I’ve already described my experiences with the small group, or havurah, that my family had celebrated Shabbat and holidays with. When the group so painfully deserted the children and me following Tracey’s feminine debut, I shared my anguish with friends outside the Jewish community.

“This is a religious group?” my friends questioned, incredulous.

I couldn’t explain to people who were giving me so much support why the Jewish community had no warmth to spare my children or me. I didn’t, I don’t, know. Much worse, I didn’t know what to tell my children. So many adults recall experiences with religious communities during childhood that poisoned their relationship to faith for life. I didn’t want that for my children. I decided I had to try to offset the bad memories by creating good ones.
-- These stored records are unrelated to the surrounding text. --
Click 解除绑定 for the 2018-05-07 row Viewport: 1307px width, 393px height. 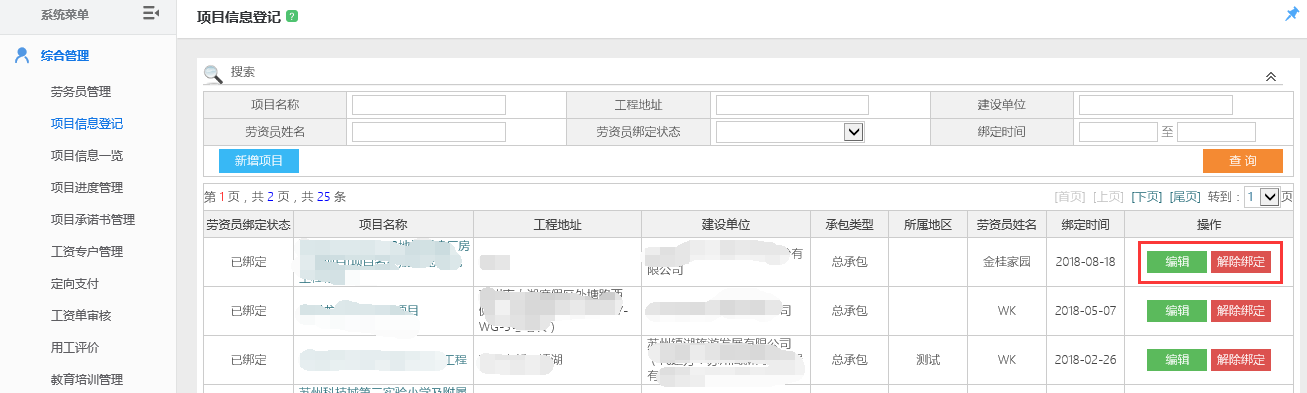click(1241, 311)
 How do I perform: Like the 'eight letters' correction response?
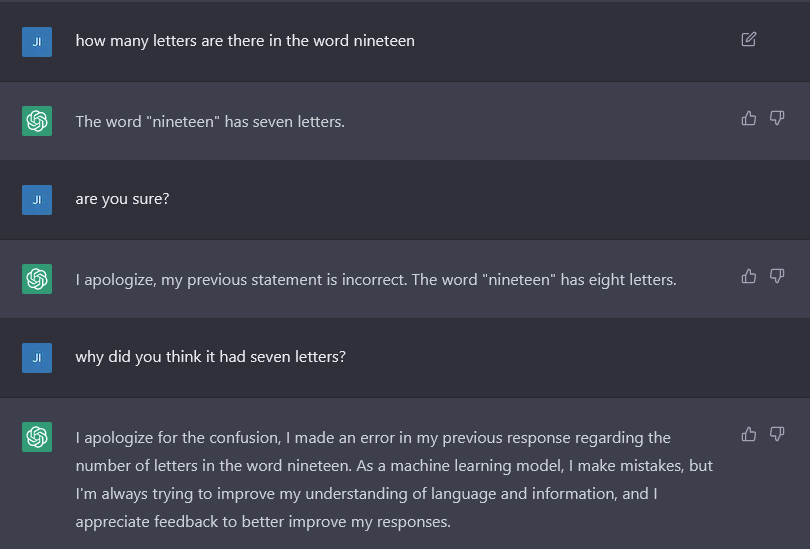click(x=749, y=276)
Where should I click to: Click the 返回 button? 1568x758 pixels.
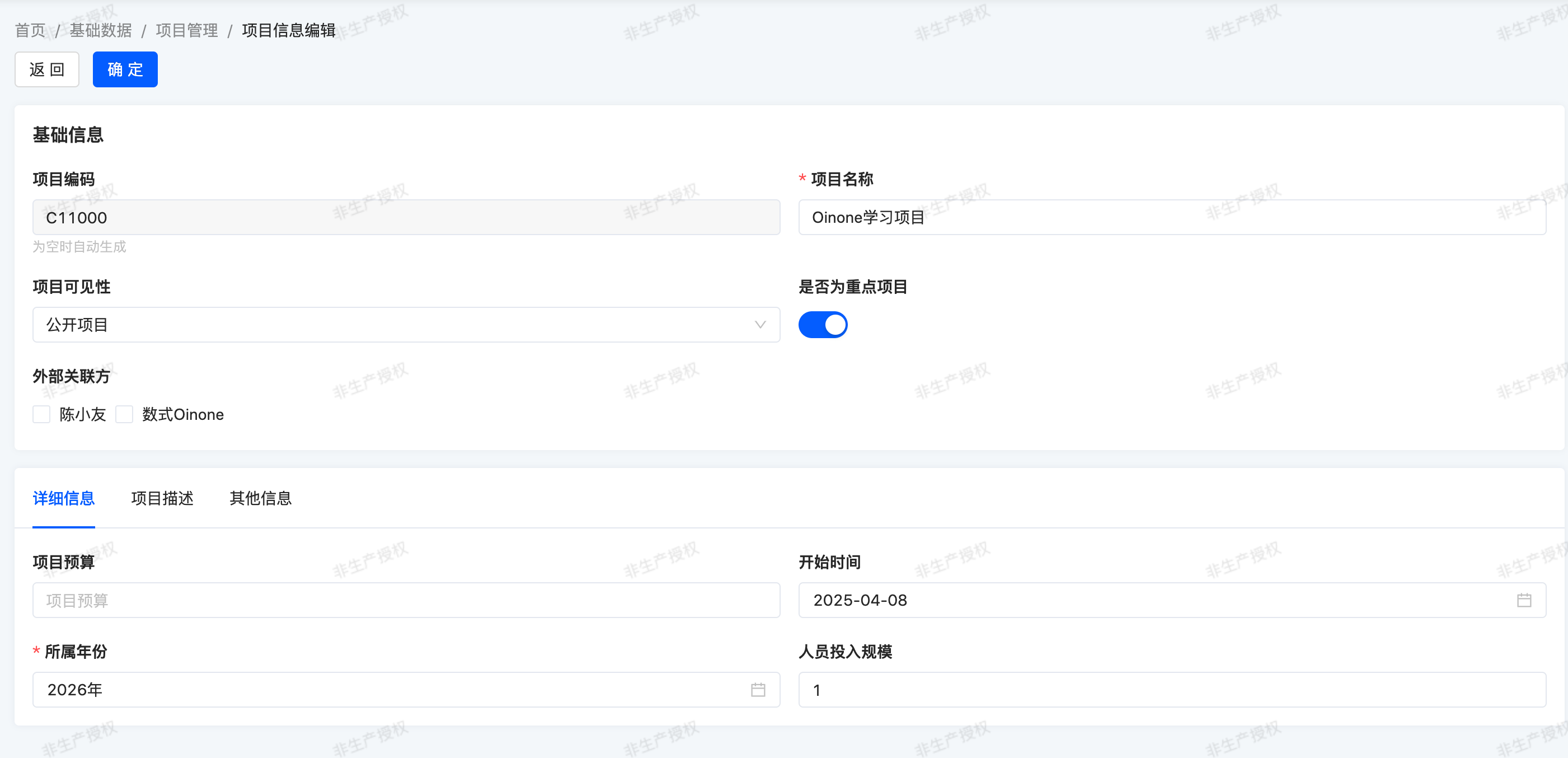coord(47,69)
Our first post-Tracey Passover gave me the opportunity to lead our family seder solo for the first time. In the Jewish year, Passover is a profound experience of release from bondage, renewal, regeneration, re-creation. That’s what this particular Passover was for me. The occasion carried traces of sadness for all that we had lost. I didn’t pretend to myself that these feelings weren’t present. What’s more, I didn’t have to engage in pretense with anyone else. From my place at the head of my dining room table, I led the seder with self-confidence and joy and, sweetest of all, with my children’s help. When I looked at our assembled guests, unaffiliated Jews and gentiles who might not have celebrated this holiday at all if not for my invitation to join us, I marveled to think that everyone there knew what the children and I had been through. The fact of their knowing didn’t leave me vulnerable or exposed. It made me stronger. It felt good.

That Passover was a coming-of-age milestone event for me. We’ve had many other wonderful Jewish occasions since, often in our own home. On one Rosh Hashanah, the Jewish New Year, Sam and I grew tired of synagogue hopping in pursuit of a place where I could feel comfortable. We decided to stay home and study the part of the Torah, the Bible, that is read in synagogue on that day. With Lilly curled up against Sam on the living room sofa, Adam, Bibi, Sam, and I had a richly spiritual and wide-ranging conversation as four equal searchers. It was a conversation that inside sanctuary walls probably wouldn’t have taken place at all and would never have included children. That Rosh Hashanah day we also inaugurated a private practice of doing Tashlich together. In this New Year’s ritual, Jews toss bread crumbs, representing sins or other things they wish to rid themselves of from the past year, into moving water. While a group from the synagogue performed Tashlich at a local river, we found quiet meaning at the edge of a stream near my home, casting our crumbs with one another—and with the dog who dived into the water after them. My children and I, now sometimes joined by Sam, share many such Jewish experiences on our own.

Yet I still long for community. For me and for my children.

Recently I mentioned our community’s embrace of Tracey, and its desertion of my children and me, to a rabbi I didn’t know at the time Tracey went public. While I spoke, the rabbi nodded and smiled as if anticipating everything he heard. I felt confused. Had he somehow known what I was going to say?

“I’m familiar with everything you’re describing,” he explained. “Over twenty years ago my father came out as a gay man. Saying you were gay in the late eighties was like saying you’re transgendered now. My family felt the way yours did. Our congregation treated him like a hero and we felt abandoned. I remember my mother saying exactly the things you’re saying now.”

Can the rabbi’s story help my children? Would it make them feel better or worse to hear that religious communities commonly turn away at the very moments when, in Bibi’s words, you need to feel love? Maybe for children—or anyone?—the assurance that God loves you when you don’t feel loved by your fellow worshippers just isn’t real. Just isn’t enough.

Once during our first year as a single-parent family, Bibi told me, “With all these changes I need something to hold on to!”

“How about Hashem [God]?” I suggested.

“Mama…” She sighed patiently. “It’s hard for me to be religious when I’m eight.”